MAHSA, the health systems agency whose refusal to approve new hospital construction in the Kansas City area prompted Blue Cross not to accept petitioner as a participating hospital, is but one part of a larger statutory scheme. The NHPRDA, 42 U.S.C. § 300k et seq., created federal. state, and local bodies that coordinate their activities in the area of health planning and policy. Building on existing planning and development statutes, [Footnote 7] Congress sought in 1974
to create a statutory scheme that would assist in preventing overinvestment in and maldistribution of health facilities. See 1974 Senate Report at 39.
HSA's such as MAHSA are concerned with health planning in a particular metropolitan area. See generally H.R.Rep. No. 93 1382, pp. 401 (1974). Each is a nonprofit private corporation, public regional planning body, or single unit of local government, serving a particular "health service area." 42 U.S.C. § 300l-1(b)(1). The statute requires that a majority of HSA board members be consumers of health care, and that at least 40% be health care "providers." 300l-1(b)(3)(C). The "primary responsibility" of each HSA is
"effective health planning for its health service area and the promotion of the development within the area of health services, manpower, and facilities which meet identified needs, reduce documented inefficiencies, and implement the health plans of the agency."

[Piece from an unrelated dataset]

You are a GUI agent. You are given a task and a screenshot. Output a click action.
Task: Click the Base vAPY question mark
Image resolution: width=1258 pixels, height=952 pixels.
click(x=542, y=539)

§ 300l-2(a). As originally enacted, the Act established four general goals: "improving the health of residents," "increasing the accessibility . . . , acceptability, continuity, and quality of . . . health services," "restraining increases in the cost of . . . health services," and "'preventing unnecessary duplication of health resources." § 300l-2(a). [Footnote 8] To accomplish these goals, the Act requires each HSA to formulate a "detailed statement of goals" called a "health systems plan," § 300l-2(b)(2), an "annual implementation plan" describing the objectives that will achieve the goals of the general plan, § 300l-2(b)(3),
and "specific plans and projects for achieving the objectives established in the" annual implementation plan, § 300l-2(b)(4). Each HSA is instructed to
"seek, to the extent practicable, to implement [its plans] with the assistance of individuals and public and private entities in its health service area."
§ 300l-2(c)(1). In addition, it may provide "technical assistance" to individuals and public and private entities for the development of necessary projects and programs, § 300l-2(c)(2), and should use grants and contracts to encourage these projects and programs, § 300l-2(c)(3). The agencies do not possess regulatory authority over health care providers.